(Raw records)
--- Begin ---
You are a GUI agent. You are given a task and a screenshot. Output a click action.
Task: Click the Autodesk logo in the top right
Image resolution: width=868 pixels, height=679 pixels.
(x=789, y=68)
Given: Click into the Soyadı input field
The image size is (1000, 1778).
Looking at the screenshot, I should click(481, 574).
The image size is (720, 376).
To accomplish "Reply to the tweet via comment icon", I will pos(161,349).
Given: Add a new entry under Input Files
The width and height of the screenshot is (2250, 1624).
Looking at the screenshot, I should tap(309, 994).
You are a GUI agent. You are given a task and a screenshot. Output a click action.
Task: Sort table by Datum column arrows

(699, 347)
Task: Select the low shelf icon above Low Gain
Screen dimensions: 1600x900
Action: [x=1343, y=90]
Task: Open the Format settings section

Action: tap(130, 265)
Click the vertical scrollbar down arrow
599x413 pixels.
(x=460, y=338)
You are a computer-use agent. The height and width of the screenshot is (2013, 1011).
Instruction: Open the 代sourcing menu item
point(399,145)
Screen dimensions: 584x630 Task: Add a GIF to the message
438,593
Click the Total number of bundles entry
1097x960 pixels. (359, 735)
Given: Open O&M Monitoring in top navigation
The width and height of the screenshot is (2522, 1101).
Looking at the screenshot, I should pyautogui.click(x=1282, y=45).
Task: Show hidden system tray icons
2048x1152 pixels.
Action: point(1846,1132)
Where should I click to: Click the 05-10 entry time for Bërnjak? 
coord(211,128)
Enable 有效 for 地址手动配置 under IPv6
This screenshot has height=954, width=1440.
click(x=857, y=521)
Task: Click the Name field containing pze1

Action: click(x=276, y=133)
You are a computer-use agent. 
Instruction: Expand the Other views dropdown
--- End ---
▶ _Given task_: In the rows from the line containing "Task: Show hidden system tray icons" through the line containing "click(x=857, y=521)", substitute "all" for "hidden" and give those lines again with nothing else changed.

▶ _Solved problem_:
Task: Show all system tray icons
2048x1152 pixels.
Action: point(1846,1132)
Where should I click to: Click the 05-10 entry time for Bërnjak? 
coord(211,128)
Enable 有效 for 地址手动配置 under IPv6
This screenshot has height=954, width=1440.
click(x=857, y=521)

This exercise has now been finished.